▶ _Input material_:

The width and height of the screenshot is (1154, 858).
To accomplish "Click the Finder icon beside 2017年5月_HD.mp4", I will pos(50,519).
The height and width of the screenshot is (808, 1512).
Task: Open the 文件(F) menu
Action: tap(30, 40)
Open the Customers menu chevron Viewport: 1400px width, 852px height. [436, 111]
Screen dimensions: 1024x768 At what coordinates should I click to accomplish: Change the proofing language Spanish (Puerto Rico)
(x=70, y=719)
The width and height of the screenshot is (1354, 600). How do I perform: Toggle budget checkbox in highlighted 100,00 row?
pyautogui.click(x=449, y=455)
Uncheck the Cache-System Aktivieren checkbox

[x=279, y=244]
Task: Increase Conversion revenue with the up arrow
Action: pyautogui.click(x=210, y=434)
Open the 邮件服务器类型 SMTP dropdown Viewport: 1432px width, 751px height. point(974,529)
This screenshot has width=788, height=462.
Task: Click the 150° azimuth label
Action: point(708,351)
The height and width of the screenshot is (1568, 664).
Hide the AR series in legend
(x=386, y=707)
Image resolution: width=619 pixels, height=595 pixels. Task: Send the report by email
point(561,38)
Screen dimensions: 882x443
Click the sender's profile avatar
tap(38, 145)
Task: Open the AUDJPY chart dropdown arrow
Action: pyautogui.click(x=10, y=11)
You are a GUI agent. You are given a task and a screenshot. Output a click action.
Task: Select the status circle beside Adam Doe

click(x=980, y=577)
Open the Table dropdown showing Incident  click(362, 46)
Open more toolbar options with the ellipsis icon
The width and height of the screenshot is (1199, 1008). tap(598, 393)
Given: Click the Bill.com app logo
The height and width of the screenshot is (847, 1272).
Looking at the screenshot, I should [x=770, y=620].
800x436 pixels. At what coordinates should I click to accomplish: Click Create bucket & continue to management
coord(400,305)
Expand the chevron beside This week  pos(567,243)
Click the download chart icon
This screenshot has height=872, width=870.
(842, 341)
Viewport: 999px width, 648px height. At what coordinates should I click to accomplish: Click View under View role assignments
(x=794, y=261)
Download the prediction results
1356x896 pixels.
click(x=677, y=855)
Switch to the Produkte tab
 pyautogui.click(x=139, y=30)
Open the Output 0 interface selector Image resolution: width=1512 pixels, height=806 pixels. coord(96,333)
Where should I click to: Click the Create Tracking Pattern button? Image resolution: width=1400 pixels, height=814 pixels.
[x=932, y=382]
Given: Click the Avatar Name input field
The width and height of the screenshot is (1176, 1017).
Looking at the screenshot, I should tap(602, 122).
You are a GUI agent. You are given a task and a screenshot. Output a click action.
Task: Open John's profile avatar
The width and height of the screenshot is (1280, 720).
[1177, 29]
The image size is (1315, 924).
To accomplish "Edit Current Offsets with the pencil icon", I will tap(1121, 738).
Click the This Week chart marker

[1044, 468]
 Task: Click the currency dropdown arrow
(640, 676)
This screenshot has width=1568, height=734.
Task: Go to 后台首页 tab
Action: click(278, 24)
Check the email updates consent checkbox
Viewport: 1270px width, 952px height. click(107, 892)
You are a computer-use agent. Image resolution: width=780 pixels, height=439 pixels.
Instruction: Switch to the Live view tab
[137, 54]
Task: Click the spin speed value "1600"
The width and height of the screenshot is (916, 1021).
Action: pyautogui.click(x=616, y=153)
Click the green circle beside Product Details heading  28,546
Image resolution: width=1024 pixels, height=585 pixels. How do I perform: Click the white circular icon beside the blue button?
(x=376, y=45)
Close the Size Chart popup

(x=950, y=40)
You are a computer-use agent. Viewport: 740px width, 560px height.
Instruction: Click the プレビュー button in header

▶ _Goal_: Turn every line of the material above into a JSON list of strings, one string per line, and leave out the blank lines.

▶ _Result for this exercise_:
[
  "The width and height of the screenshot is (1154, 858).",
  "To accomplish \"Click the Finder icon beside 2017年5月_HD.mp4\", I will pos(50,519).",
  "The height and width of the screenshot is (808, 1512).",
  "Task: Open the 文件(F) menu",
  "Action: tap(30, 40)",
  "Open the Customers menu chevron Viewport: 1400px width, 852px height. [436, 111]",
  "Screen dimensions: 1024x768 At what coordinates should I click to accomplish: Change the proofing language Spanish (Puerto Rico)",
  "(x=70, y=719)",
  "The width and height of the screenshot is (1354, 600). How do I perform: Toggle budget checkbox in highlighted 100,00 row?",
  "pyautogui.click(x=449, y=455)",
  "Uncheck the Cache-System Aktivieren checkbox",
  "[x=279, y=244]",
  "Task: Increase Conversion revenue with the up arrow",
  "Action: pyautogui.click(x=210, y=434)",
  "Open the 邮件服务器类型 SMTP dropdown Viewport: 1432px width, 751px height. point(974,529)",
  "This screenshot has width=788, height=462.",
  "Task: Click the 150° azimuth label",
  "Action: point(708,351)",
  "The height and width of the screenshot is (1568, 664).",
  "Hide the AR series in legend",
  "(x=386, y=707)",
  "Image resolution: width=619 pixels, height=595 pixels. Task: Send the report by email",
  "point(561,38)",
  "Screen dimensions: 882x443",
  "Click the sender's profile avatar",
  "tap(38, 145)",
  "Task: Open the AUDJPY chart dropdown arrow",
  "Action: pyautogui.click(x=10, y=11)",
  "You are a GUI agent. You are given a task and a screenshot. Output a click action.",
  "Task: Select the status circle beside Adam Doe",
  "click(x=980, y=577)",
  "Open the Table dropdown showing Incident  click(362, 46)",
  "Open more toolbar options with the ellipsis icon",
  "The width and height of the screenshot is (1199, 1008). tap(598, 393)",
  "Given: Click the Bill.com app logo",
  "The height and width of the screenshot is (847, 1272).",
  "Looking at the screenshot, I should [x=770, y=620].",
  "800x436 pixels. At what coordinates should I click to accomplish: Click Create bucket & continue to management",
  "coord(400,305)",
  "Expand the chevron beside This week  pos(567,243)",
  "Click the download chart icon",
  "This screenshot has height=872, width=870.",
  "(842, 341)",
  "Viewport: 999px width, 648px height. At what coordinates should I click to accomplish: Click View under View role assignments",
  "(x=794, y=261)",
  "Download the prediction results",
  "1356x896 pixels.",
  "click(x=677, y=855)",
  "Switch to the Produkte tab",
  " pyautogui.click(x=139, y=30)",
  "Open the Output 0 interface selector Image resolution: width=1512 pixels, height=806 pixels. coord(96,333)",
  "Where should I click to: Click the Create Tracking Pattern button? Image resolution: width=1400 pixels, height=814 pixels.",
  "[x=932, y=382]",
  "Given: Click the Avatar Name input field",
  "The width and height of the screenshot is (1176, 1017).",
  "Looking at the screenshot, I should tap(602, 122).",
  "You are a GUI agent. You are given a task and a screenshot. Output a click action.",
  "Task: Open John's profile avatar",
  "The width and height of the screenshot is (1280, 720).",
  "[1177, 29]",
  "The image size is (1315, 924).",
  "To accomplish \"Edit Current Offsets with the pencil icon\", I will tap(1121, 738).",
  "Click the This Week chart marker",
  "[1044, 468]",
  " Task: Click the currency dropdown arrow",
  "(640, 676)",
  "This screenshot has width=1568, height=734.",
  "Task: Go to 后台首页 tab",
  "Action: click(278, 24)",
  "Check the email updates consent checkbox",
  "Viewport: 1270px width, 952px height. click(107, 892)",
  "You are a computer-use agent. Image resolution: width=780 pixels, height=439 pixels.",
  "Instruction: Switch to the Live view tab",
  "[137, 54]",
  "Task: Click the spin speed value \"1600\"",
  "The width and height of the screenshot is (916, 1021).",
  "Action: pyautogui.click(x=616, y=153)",
  "Click the green circle beside Product Details heading  28,546",
  "Image resolution: width=1024 pixels, height=585 pixels. How do I perform: Click the white circular icon beside the blue button?",
  "(x=376, y=45)",
  "Close the Size Chart popup",
  "(x=950, y=40)",
  "You are a computer-use agent. Viewport: 740px width, 560px height.",
  "Instruction: Click the プレビュー button in header"
]